> **Exercise requirements**: Read the lines of the data below and retrieve those with "account".

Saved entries
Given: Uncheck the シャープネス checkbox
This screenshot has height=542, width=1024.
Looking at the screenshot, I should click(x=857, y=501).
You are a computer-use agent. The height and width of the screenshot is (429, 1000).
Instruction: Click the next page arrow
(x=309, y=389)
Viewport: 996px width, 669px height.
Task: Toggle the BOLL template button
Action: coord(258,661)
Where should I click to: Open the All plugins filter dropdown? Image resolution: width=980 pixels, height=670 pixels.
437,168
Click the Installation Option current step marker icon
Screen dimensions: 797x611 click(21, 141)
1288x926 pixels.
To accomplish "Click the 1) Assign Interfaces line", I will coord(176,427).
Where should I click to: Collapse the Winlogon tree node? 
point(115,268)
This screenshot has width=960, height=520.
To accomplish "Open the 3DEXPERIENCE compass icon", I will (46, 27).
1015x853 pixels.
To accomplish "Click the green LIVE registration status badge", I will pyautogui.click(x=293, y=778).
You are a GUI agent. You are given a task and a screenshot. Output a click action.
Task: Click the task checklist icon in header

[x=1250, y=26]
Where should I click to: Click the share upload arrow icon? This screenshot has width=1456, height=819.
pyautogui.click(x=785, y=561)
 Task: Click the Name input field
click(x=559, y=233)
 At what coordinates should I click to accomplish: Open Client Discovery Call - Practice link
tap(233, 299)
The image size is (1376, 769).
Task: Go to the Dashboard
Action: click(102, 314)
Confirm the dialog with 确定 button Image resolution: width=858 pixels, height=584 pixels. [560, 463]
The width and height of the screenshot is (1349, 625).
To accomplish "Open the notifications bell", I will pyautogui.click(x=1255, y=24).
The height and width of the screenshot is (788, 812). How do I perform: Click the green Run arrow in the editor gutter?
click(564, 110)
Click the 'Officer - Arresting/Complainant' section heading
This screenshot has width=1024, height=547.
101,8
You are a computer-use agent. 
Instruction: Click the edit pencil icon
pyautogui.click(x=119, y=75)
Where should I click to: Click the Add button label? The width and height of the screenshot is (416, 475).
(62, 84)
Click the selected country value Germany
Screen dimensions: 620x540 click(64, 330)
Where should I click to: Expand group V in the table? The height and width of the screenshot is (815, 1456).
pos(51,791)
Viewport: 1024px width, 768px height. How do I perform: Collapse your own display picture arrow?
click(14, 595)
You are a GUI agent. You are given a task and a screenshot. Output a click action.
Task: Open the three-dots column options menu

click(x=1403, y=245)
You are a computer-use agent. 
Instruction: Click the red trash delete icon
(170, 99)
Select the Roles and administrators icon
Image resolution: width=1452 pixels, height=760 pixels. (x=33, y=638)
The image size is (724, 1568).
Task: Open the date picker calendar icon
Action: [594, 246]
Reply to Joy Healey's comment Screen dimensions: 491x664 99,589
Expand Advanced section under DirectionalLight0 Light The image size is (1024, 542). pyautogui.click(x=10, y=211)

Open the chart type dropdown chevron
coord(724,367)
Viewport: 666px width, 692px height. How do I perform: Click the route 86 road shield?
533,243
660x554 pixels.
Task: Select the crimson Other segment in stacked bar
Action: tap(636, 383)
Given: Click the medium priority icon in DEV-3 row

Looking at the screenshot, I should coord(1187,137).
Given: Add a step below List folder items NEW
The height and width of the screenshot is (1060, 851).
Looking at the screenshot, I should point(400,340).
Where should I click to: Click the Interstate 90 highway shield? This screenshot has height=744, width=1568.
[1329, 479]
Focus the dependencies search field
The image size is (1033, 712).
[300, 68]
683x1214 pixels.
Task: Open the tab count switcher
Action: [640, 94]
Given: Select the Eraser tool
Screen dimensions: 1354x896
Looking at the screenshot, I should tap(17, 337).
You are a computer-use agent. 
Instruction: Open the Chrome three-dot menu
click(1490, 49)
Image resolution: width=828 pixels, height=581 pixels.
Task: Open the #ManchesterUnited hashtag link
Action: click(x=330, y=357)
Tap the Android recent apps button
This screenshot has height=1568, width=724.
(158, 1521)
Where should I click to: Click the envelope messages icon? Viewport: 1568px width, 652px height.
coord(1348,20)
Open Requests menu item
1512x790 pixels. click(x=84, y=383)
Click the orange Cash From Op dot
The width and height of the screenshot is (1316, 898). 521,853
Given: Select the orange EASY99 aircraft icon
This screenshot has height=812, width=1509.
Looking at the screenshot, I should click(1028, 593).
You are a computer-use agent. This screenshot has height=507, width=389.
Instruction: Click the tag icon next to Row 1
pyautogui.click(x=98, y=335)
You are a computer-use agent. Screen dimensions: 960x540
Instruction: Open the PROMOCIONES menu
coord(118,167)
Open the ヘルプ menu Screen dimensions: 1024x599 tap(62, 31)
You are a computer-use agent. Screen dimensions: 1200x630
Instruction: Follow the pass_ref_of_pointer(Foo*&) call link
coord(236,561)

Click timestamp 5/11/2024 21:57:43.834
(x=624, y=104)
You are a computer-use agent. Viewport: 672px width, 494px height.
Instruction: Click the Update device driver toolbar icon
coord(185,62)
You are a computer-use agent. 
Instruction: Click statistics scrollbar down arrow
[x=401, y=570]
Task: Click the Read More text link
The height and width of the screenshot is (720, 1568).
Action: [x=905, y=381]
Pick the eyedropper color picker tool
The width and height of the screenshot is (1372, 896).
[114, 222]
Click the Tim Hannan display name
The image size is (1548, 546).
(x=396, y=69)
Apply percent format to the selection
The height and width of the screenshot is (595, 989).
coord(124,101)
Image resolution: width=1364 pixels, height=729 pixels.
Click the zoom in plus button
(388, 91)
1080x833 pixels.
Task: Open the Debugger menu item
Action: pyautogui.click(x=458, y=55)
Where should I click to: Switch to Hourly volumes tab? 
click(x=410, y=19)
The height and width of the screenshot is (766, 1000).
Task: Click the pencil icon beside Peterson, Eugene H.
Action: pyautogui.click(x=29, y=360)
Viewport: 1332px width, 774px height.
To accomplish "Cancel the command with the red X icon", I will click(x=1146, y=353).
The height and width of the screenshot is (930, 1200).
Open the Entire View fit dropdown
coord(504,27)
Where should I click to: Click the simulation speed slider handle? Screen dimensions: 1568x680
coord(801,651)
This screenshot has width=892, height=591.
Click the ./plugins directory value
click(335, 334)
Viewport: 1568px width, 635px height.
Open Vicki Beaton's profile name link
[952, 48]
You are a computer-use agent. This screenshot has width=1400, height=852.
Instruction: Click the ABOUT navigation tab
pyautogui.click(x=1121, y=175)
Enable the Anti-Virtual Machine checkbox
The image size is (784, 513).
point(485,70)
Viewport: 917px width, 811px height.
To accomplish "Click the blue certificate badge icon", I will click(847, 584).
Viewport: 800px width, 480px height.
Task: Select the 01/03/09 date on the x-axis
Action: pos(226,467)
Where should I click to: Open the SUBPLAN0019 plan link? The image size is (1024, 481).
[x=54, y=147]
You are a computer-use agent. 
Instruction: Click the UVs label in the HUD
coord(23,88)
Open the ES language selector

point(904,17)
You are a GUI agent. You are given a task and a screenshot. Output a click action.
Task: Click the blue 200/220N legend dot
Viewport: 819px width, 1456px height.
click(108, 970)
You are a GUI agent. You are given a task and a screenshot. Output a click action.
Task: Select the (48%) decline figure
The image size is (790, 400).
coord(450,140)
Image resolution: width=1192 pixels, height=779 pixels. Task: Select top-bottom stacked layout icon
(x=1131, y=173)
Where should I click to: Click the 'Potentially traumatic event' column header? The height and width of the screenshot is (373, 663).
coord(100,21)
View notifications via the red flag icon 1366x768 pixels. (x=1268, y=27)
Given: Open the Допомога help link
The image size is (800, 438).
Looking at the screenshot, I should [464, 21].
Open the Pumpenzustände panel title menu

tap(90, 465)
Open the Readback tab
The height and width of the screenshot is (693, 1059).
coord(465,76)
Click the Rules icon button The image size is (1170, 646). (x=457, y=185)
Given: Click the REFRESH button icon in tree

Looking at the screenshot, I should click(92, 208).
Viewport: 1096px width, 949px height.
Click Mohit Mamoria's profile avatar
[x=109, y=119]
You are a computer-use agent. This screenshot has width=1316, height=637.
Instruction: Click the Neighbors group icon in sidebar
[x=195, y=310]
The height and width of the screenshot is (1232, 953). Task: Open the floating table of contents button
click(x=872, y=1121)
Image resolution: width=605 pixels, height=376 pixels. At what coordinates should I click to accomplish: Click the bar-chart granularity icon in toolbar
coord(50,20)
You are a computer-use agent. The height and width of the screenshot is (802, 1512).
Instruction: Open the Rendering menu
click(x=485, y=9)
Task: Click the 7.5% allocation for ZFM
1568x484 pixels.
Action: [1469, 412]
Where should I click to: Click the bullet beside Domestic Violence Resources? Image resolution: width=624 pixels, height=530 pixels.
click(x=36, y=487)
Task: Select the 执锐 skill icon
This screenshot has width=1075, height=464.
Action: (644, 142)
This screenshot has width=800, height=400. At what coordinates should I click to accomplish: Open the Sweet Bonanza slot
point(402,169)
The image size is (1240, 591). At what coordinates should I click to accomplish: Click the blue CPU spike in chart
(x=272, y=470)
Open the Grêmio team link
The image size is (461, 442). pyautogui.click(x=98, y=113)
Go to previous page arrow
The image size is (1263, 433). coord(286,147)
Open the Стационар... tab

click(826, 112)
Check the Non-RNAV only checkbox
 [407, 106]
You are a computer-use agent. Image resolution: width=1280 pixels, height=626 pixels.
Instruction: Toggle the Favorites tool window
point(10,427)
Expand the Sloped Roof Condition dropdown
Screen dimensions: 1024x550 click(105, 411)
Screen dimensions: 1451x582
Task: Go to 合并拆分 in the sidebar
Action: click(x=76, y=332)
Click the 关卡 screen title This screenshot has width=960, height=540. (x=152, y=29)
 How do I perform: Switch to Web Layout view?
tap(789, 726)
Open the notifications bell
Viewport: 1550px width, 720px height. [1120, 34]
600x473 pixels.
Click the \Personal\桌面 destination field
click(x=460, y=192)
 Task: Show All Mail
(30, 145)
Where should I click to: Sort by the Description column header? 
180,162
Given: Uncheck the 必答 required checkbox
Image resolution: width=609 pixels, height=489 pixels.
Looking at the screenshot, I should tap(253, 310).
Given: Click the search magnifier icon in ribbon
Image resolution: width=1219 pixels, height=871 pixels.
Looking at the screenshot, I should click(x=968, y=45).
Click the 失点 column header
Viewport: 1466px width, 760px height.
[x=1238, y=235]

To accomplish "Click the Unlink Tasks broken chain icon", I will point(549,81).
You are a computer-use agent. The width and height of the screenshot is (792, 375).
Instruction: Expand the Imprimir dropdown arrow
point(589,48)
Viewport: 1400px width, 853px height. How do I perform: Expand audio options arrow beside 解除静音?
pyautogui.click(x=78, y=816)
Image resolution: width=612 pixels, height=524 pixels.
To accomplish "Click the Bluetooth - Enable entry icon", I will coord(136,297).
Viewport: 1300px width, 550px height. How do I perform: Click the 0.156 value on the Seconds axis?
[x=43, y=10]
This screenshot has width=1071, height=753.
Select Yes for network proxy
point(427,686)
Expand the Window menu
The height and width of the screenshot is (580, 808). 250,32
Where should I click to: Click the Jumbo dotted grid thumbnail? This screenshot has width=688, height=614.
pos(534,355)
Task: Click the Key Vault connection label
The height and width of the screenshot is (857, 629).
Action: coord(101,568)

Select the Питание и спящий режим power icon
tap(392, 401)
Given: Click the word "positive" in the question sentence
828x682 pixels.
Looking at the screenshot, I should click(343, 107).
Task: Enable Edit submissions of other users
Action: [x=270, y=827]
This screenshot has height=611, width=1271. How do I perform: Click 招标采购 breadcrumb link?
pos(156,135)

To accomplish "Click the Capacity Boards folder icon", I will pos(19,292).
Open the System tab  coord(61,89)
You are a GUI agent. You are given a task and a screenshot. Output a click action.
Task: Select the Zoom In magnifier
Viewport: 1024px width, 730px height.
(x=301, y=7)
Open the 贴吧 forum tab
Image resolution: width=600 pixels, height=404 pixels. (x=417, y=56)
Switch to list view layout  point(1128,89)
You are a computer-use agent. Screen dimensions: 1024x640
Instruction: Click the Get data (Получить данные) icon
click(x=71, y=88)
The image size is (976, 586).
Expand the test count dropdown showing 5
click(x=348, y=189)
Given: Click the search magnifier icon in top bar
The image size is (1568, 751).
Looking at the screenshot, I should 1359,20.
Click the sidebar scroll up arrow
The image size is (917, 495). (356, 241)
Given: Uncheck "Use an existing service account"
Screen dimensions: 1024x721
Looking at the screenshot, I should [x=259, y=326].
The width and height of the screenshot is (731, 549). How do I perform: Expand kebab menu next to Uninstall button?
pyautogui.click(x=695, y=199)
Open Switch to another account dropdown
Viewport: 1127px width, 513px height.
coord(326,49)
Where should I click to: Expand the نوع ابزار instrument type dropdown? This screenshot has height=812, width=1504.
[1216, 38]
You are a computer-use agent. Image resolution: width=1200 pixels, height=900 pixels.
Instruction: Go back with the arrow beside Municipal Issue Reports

> **Exercise answer**:
Given: Uncheck "Use an existing service account"
Open Switch to another account dropdown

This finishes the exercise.